Tout d’abord, un petit extrait pour vous mettre dans le bain :

« Je viens de me réveiller, mec. Horse Badorties vient juste de se réveiller et se traîne dans l’abominable mer de crasse, mec, qu’il appelle son chez-soi. Traversée des pièces de ma turne, mec, entre le verre pilé et les tas de fringues cradingues parmi lesquels je vais choisir ma garde-robe du jour. Tiens, fourré dans une poubelle, un futal salingue incroyablement froissé. Et là, mec, sous un tas de journaux mouillés, une chemise, mec, avec une manche.[…] SPAGHETTI! MEC! Maintenant ça me revient. C’est pour ça que je me suis levé de la fosse septique qui me sert de paddock, mec, à cause des grondements de mon bide. C’est l’heure du petit-déjeuner, mec. Mais d’abord, je dois passer un coup de fil en Alaska. »

Et c’est comme ça tout le long, mec!
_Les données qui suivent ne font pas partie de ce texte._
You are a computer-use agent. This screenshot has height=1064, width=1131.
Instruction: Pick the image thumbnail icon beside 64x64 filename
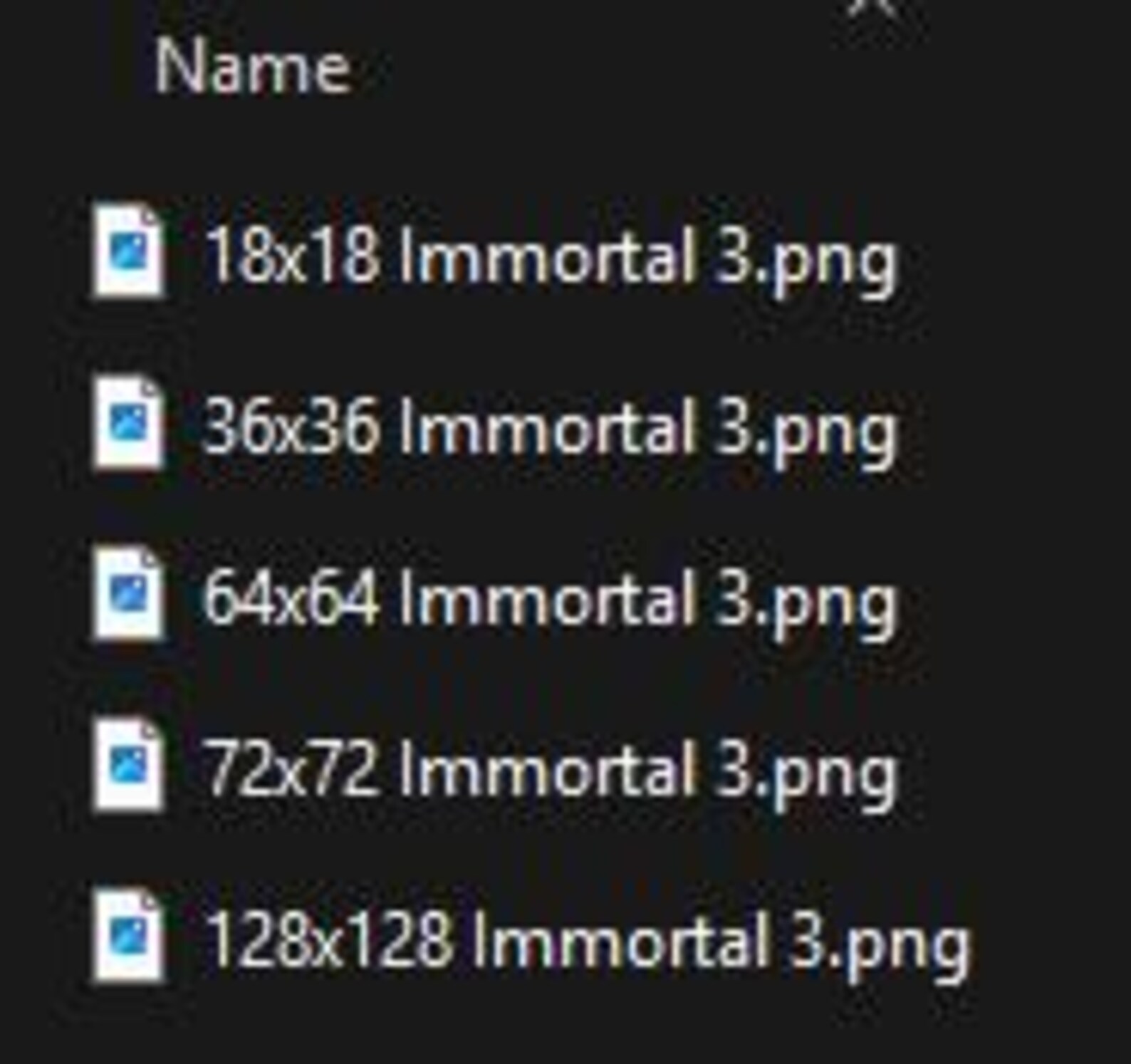pyautogui.click(x=128, y=593)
Fan Man, c’est donc l’histoire de Horse Badorties, clochard céleste, qui se balade entre sa « turne » et les différents quartiers du New-York des sixties, qu’il connait comme sa poche. Ses missions de la journée : vendre des ventilateurs et surtout recruter des chanteuses (comprendre des « poulettes de 15 piges ») pour sa « Chorale de l’Amour ».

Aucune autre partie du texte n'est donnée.